ここにも制服みたいなものってあるんだ。結構かっこいい服。
くるくると服を回してどんなものか観察していると、「ルフレ!着替えたら早くでできなさい。アルフレッド様の手伝いをしなければならないのだから。」と少し苛立った声でせかされた。怒られたくはないのでさっさと着替えを済ませると、リーディエの元へベストとエプロンを抱えて戻る。
「一分一秒も惜しいのだから時間は無駄にしないように。ほら、ベストを貸して。」
手を上に、少し曲げてなどとリーディエが飛ばしてくる指示に従いながらされるがままになっているうちに、ベストを着せ終え、エプロンのひもを締め終えたリーディエは「今日は私がすべてやったけれど、次からはベストに腕を通してボタンをすべて留め終えることと、エプロンのひもを外れないようにきれいに締めることは自分でやりなさいね。」と言い残し、そそくさと厨房へ消えていった。
うーん、やっぱり嫌われてる?それともまだ信用されてないだけ?どっちにしてもちょっとやりにくいから関係改善をしなければ。
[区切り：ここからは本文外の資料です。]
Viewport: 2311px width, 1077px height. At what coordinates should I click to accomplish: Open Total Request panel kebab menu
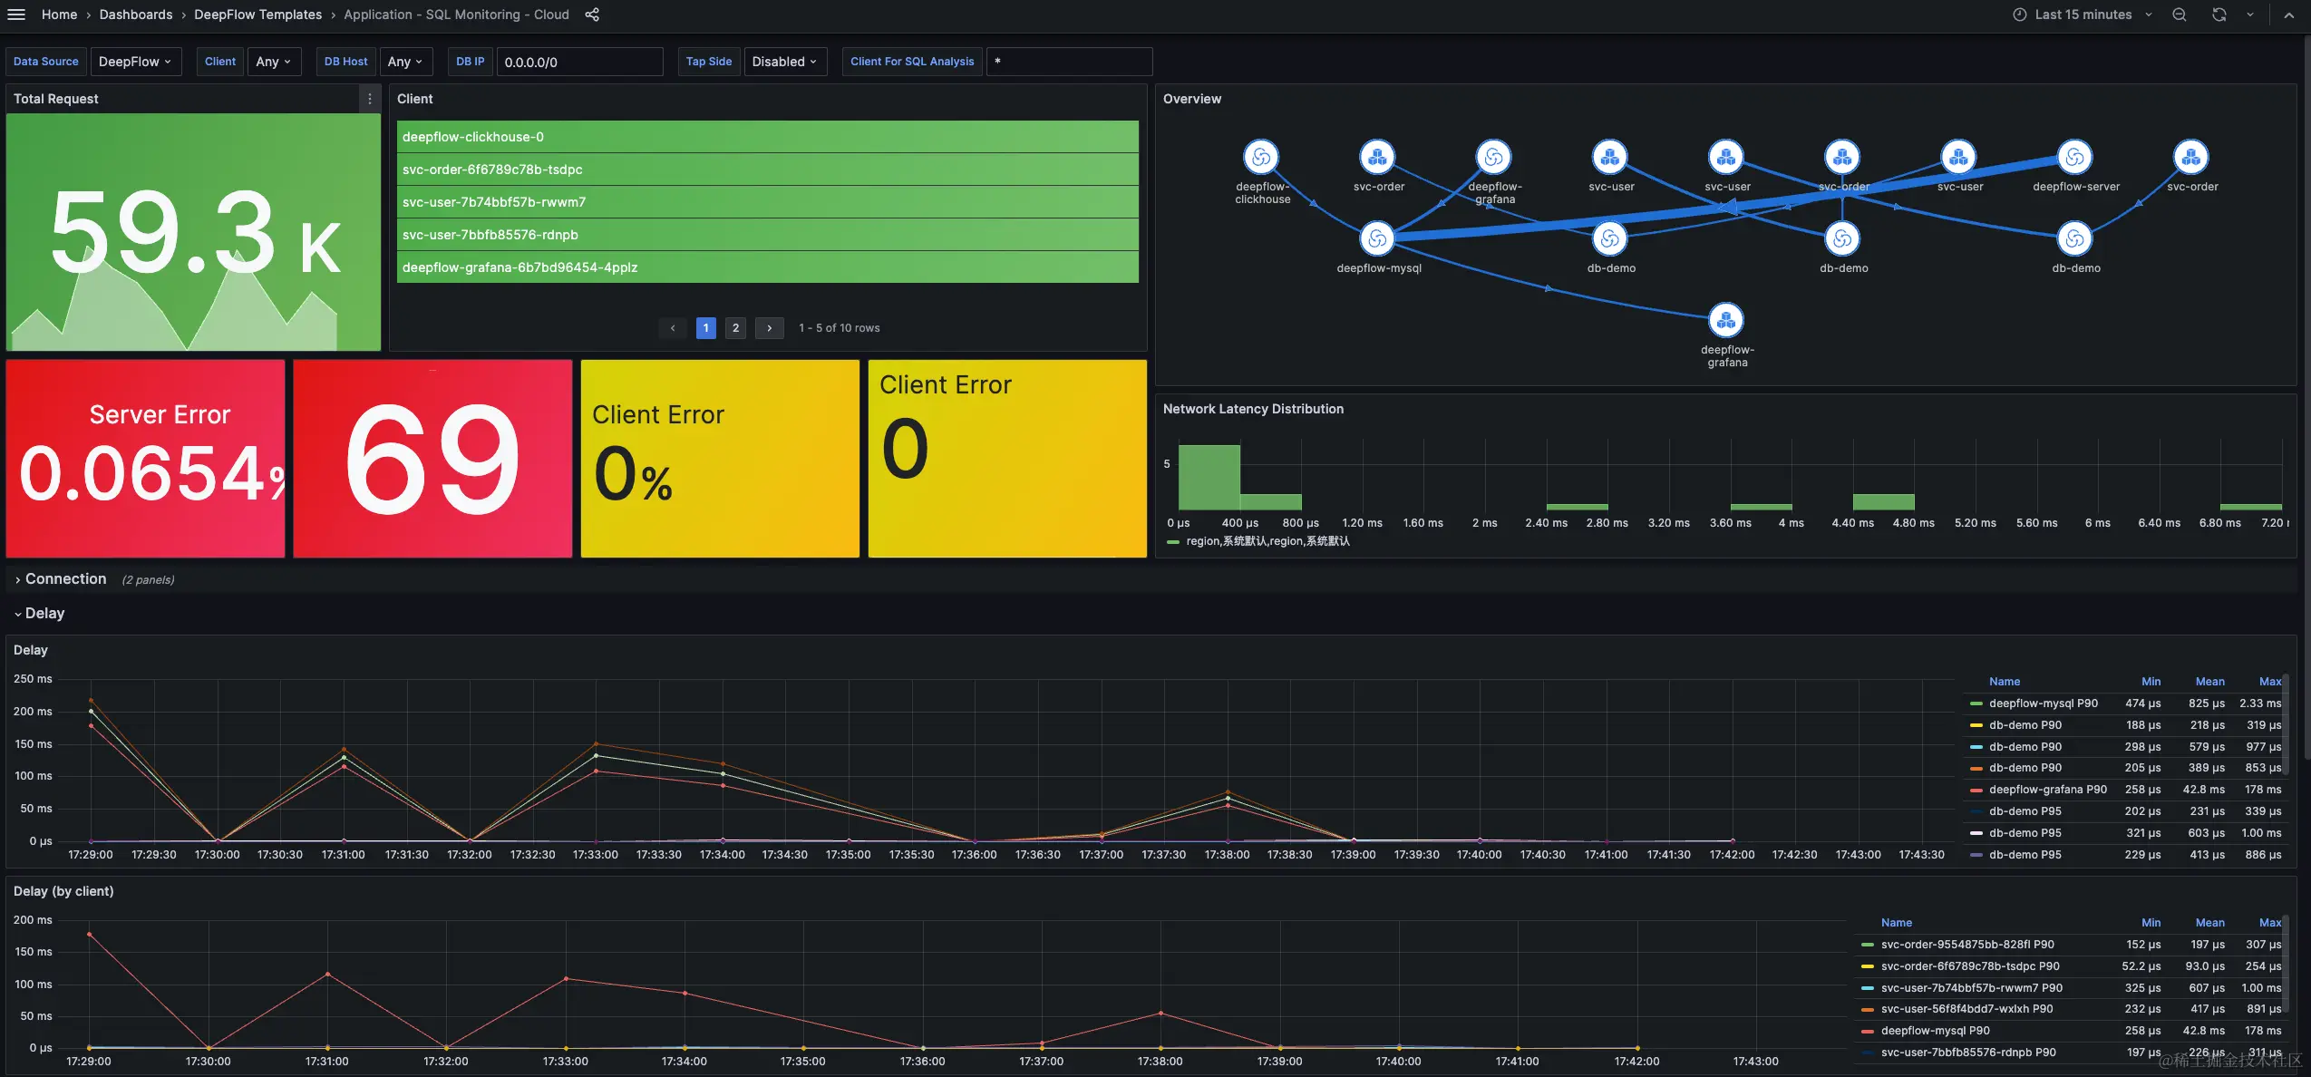click(369, 99)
心の中でひそかにリーディエと仲良くなる、と決意表明をしていると、「着替え終わったみたいだね。」アルフレッドがやってきた。
「それじゃ、改めて、ようこそ僕らのレストランへ!」
ようやく、仮とはいえルフレが働くことになりました。
少しはリーディエとの関係性も変わってきているかも…?
これからルフレの頑張りは続きます。